Cincinnati Catholic Teacher Contract Specifies ’Lifestyle’ Firing Offenses
CINCINNATI - The doctrine of the Roman Catholic Church is so complex the Archdiocese of Cincinnati is giving teachers a cheat sheet on some of the things that can get them fired.
A new contract proposal from the diocese specifies some violations of Catholic doctrine that could put teachers out of a job - including abortion, artificial insemination and "homosexual lifestyles" - and extends forbidden behavior to include public support for those kinds of causes, drawing some complaints that the language is overly broad and a cynical attempt to make it harder for wrongfully terminated teachers to sue.
Teachers have long been required to act in accordance with the Roman Catholic Church’s philosophy but it’s rare for an archdiocese to include examples of forbidden behavior in its contract. The archdiocese says it’s fairer to teachers this way.

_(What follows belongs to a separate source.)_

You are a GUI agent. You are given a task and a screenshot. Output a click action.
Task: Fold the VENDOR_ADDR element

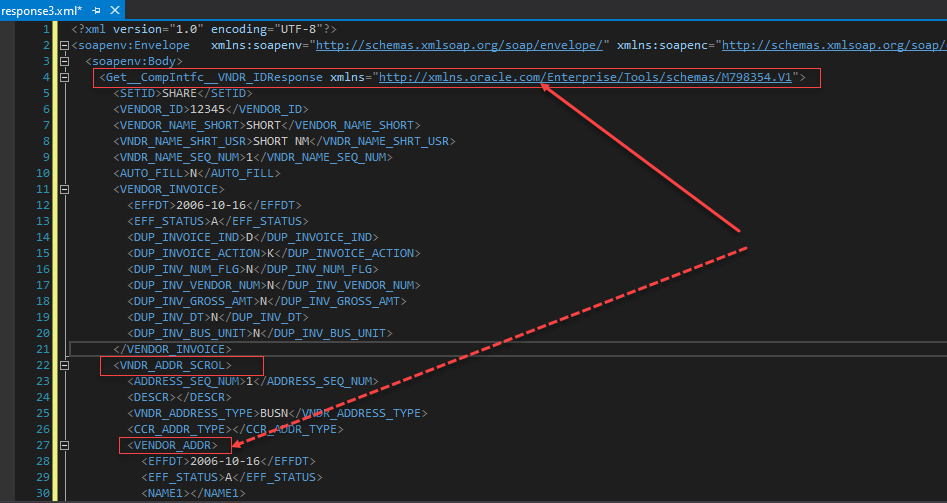click(x=65, y=445)
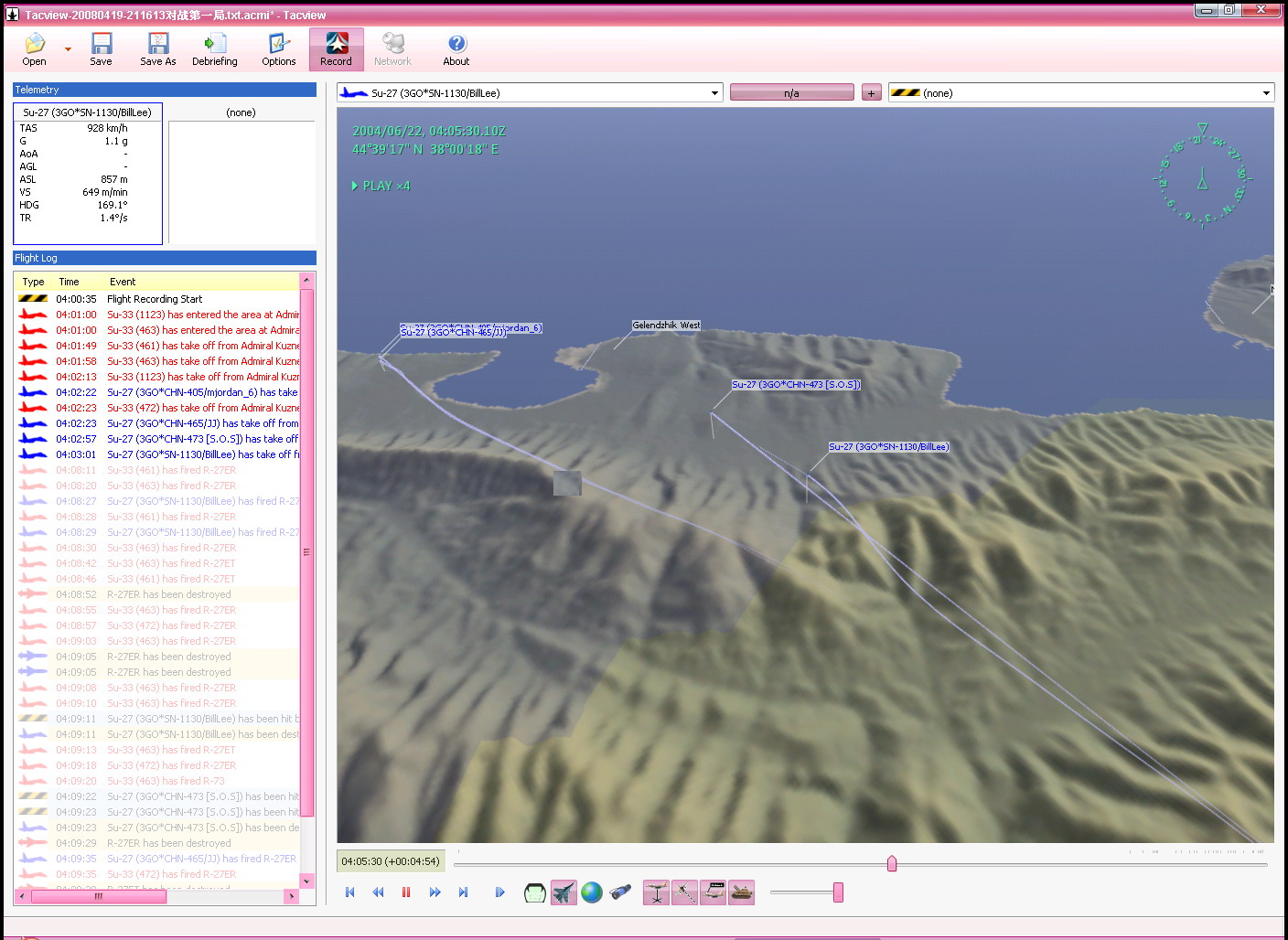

"It clarifies what is expected of all of our teachers," archdiocese spokesman Dan Andriacco said.
The new language comes after a series of lawsuits and other problems involving educators fired over alleged doctrinal violations in the archdiocese.
Last year, a federal jury found the archdiocese discriminated against a Cincinnati-area teacher fired for violating Catholic doctrine when she became pregnant through artificial insemination and awarded her $171,000.
The teacher said she didn’t know artificial insemination violated doctrine. Terms weren’t disclosed in last year’s settlement of another lawsuit against the archdiocese by an unmarried Dayton-area teacher who said she was fired after becoming pregnant.
Catholic schools in California, Pennsylvania, Montana and other states have faced lawsuits or parent complaints in recent years over firings stemming from doctrinal violations, but the National Association of Catholic School Teachers said it knows of no other archdiocese that has instituted the kind of language planned in Cincinnati.
Andriacco said the contract doesn’t require anything the archdiocese didn’t already expect of teachers.
"The contract requires that if you are going to represent the Catholic church as a teacher, you are not going to publicly oppose the teachings of the Catholic church," he said.
Besides citing a broad range of prohibited activities including use of a surrogate mother and sexual activity outside of marriage, the contract specifically bans "improper" use of social media. Teachers would also be barred from "public membership" in organizations with missions conflicting with church doctrine.
The president of the Philadelphia-based National Association of Catholic School Teachers says some educators in the archdiocese have contacted the union with contract concerns, even though the union doesn’t represent them.